**THE RECORDS:**
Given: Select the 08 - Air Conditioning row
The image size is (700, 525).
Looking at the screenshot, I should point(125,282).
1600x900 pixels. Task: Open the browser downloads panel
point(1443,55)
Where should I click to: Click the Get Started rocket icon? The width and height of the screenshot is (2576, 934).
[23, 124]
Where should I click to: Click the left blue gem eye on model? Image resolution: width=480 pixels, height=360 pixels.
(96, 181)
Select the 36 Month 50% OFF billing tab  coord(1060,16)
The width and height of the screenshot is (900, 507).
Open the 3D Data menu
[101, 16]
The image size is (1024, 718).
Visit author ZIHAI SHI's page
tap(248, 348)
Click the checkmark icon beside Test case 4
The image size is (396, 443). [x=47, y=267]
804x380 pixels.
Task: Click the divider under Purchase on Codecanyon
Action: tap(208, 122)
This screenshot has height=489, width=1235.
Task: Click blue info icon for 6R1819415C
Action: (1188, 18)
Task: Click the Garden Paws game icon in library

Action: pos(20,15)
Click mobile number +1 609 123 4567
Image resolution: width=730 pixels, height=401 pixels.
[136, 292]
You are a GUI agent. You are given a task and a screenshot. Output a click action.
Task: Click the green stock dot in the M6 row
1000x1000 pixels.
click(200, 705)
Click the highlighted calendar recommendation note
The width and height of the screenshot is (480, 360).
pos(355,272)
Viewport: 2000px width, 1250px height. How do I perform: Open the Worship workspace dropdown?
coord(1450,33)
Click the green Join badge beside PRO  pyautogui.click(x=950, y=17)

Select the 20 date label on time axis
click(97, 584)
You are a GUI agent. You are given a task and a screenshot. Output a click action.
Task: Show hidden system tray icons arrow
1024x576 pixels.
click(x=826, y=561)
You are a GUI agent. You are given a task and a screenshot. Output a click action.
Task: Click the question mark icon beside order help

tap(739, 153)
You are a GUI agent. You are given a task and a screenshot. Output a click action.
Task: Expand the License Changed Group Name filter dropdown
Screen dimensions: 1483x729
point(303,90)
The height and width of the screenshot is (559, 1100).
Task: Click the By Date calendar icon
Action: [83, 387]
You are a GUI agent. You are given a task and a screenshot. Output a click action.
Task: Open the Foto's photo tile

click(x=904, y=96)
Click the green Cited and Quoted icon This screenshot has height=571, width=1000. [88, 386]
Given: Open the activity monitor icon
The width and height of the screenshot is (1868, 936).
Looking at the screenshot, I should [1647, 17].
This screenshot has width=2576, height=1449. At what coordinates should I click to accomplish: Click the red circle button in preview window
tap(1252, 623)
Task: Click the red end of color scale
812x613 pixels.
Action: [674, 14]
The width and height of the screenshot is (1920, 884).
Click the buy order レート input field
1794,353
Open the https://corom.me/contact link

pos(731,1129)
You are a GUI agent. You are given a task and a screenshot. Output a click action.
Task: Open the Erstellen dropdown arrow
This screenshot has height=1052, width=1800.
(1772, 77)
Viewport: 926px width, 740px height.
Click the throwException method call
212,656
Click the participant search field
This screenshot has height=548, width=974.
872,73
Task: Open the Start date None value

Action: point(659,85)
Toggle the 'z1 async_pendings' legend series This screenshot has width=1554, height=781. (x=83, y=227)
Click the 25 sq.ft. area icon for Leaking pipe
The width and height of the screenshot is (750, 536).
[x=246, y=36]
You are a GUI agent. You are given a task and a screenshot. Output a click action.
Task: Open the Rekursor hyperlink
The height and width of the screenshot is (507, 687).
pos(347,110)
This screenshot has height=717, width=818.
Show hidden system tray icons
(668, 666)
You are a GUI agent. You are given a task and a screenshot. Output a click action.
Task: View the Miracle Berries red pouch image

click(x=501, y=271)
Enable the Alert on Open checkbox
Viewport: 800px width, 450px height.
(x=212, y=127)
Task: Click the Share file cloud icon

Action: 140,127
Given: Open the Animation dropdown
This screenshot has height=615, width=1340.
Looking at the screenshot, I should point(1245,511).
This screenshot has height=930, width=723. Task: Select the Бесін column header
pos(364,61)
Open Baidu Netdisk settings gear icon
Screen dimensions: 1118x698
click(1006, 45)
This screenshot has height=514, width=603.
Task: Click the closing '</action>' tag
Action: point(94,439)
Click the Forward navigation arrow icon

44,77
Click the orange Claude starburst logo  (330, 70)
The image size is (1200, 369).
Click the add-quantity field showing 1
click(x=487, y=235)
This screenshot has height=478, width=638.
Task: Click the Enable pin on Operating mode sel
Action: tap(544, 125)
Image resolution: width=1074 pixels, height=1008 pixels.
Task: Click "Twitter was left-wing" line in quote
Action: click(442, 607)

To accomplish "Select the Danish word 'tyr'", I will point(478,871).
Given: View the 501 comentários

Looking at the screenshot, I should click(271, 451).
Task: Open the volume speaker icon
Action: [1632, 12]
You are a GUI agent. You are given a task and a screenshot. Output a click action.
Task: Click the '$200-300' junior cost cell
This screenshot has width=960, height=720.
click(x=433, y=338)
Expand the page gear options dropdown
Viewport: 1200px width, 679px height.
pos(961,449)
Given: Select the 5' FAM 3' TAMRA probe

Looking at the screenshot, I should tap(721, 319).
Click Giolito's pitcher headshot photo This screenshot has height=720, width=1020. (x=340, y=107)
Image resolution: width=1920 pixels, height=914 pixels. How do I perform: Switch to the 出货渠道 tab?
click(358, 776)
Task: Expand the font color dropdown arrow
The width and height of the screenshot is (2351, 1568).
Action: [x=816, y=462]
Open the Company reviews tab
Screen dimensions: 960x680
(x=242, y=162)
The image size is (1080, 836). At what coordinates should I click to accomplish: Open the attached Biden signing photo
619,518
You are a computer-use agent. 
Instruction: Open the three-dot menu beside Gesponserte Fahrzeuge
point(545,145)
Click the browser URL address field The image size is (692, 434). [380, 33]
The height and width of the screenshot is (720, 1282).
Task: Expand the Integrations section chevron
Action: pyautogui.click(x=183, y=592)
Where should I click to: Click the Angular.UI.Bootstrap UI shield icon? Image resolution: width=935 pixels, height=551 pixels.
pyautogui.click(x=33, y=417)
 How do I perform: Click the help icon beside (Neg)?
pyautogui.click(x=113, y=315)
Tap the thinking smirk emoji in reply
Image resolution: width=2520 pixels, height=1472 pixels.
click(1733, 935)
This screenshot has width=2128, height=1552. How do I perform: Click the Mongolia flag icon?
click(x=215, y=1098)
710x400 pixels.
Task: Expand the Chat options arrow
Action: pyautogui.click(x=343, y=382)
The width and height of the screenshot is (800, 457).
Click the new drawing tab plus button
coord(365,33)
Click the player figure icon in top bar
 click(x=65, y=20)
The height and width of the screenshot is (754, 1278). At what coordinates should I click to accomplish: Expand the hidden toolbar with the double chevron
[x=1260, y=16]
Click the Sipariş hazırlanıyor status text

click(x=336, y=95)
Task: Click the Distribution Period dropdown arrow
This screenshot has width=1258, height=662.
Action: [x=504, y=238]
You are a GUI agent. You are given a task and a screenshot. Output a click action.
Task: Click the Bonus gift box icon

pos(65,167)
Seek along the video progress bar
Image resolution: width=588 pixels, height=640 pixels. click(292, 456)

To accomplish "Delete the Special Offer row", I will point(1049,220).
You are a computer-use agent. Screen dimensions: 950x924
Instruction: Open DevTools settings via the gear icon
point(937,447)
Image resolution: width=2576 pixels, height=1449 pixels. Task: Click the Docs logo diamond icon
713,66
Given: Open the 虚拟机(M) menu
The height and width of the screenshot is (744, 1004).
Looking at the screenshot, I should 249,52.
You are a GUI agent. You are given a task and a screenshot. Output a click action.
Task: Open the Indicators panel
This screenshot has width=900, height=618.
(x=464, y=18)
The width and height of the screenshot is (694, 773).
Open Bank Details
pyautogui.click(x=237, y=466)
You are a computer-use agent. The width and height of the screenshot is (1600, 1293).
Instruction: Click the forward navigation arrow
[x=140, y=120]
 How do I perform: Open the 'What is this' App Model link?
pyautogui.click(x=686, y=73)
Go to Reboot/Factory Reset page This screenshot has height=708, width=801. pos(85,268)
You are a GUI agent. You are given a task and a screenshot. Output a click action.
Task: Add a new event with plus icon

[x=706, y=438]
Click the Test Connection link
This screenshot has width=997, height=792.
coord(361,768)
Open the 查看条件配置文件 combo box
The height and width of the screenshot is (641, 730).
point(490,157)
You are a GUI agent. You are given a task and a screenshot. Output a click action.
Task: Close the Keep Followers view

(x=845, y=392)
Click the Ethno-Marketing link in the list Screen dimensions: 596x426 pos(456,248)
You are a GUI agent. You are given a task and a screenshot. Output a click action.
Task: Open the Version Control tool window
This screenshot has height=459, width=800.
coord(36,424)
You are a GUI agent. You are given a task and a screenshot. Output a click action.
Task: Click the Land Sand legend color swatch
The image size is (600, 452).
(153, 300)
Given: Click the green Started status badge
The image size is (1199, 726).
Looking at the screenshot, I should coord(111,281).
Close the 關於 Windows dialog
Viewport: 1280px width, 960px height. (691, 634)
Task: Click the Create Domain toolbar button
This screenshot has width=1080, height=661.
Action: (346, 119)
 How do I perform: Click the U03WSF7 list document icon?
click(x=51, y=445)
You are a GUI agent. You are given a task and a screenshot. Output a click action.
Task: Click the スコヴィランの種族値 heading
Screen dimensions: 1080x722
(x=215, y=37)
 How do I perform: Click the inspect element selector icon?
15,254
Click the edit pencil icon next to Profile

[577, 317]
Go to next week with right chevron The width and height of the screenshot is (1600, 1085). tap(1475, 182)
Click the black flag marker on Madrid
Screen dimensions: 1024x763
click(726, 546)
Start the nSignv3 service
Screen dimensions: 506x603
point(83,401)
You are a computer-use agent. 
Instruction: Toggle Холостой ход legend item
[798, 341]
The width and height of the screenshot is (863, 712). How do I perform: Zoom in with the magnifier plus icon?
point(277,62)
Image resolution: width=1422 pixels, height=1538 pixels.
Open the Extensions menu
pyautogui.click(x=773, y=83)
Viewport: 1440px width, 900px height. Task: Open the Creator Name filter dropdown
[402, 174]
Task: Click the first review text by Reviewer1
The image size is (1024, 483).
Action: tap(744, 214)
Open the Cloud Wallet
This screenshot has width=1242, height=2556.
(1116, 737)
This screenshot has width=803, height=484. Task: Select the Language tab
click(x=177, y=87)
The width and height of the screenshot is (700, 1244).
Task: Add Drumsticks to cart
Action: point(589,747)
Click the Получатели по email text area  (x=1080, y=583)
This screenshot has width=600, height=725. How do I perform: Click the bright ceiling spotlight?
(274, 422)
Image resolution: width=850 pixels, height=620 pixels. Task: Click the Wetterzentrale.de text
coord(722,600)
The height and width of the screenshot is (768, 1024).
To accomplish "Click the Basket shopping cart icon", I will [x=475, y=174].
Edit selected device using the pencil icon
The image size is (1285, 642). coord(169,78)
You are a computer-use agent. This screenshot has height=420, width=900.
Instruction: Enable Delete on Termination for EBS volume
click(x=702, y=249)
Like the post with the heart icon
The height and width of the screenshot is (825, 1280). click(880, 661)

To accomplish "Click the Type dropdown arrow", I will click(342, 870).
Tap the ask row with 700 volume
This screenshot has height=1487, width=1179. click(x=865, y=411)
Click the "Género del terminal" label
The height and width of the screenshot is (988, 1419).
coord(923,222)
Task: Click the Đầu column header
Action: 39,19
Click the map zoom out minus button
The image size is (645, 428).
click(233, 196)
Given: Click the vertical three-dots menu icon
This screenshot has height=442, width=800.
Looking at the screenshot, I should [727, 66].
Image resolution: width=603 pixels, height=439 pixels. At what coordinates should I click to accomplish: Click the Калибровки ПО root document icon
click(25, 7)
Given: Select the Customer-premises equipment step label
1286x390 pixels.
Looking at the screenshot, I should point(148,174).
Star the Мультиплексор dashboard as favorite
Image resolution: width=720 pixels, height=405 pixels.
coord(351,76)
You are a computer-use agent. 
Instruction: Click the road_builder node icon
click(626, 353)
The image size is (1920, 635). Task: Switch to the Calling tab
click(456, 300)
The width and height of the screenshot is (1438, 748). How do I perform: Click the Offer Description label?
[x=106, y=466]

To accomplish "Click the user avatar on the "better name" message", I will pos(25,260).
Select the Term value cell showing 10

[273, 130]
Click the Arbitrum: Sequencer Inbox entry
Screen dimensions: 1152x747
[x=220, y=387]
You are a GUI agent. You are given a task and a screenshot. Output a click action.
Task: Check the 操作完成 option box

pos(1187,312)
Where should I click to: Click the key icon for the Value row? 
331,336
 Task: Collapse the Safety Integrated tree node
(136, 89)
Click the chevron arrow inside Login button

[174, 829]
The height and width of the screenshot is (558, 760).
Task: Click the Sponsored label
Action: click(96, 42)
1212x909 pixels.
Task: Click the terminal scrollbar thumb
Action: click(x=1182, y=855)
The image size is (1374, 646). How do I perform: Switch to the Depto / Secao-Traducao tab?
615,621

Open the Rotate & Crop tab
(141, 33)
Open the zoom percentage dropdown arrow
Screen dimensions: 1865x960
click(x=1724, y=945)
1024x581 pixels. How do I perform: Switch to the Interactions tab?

**TASK STATEMENT:** Find each line in the records holding the string "green" and show it.

**SOLVED EXERCISE:**
Task: Click the green stock dot in the M6 row
Click the green Join badge beside PRO  pyautogui.click(x=950, y=17)
Click the green Cited and Quoted icon This screenshot has height=571, width=1000. [88, 386]
Given: Click the green Started status badge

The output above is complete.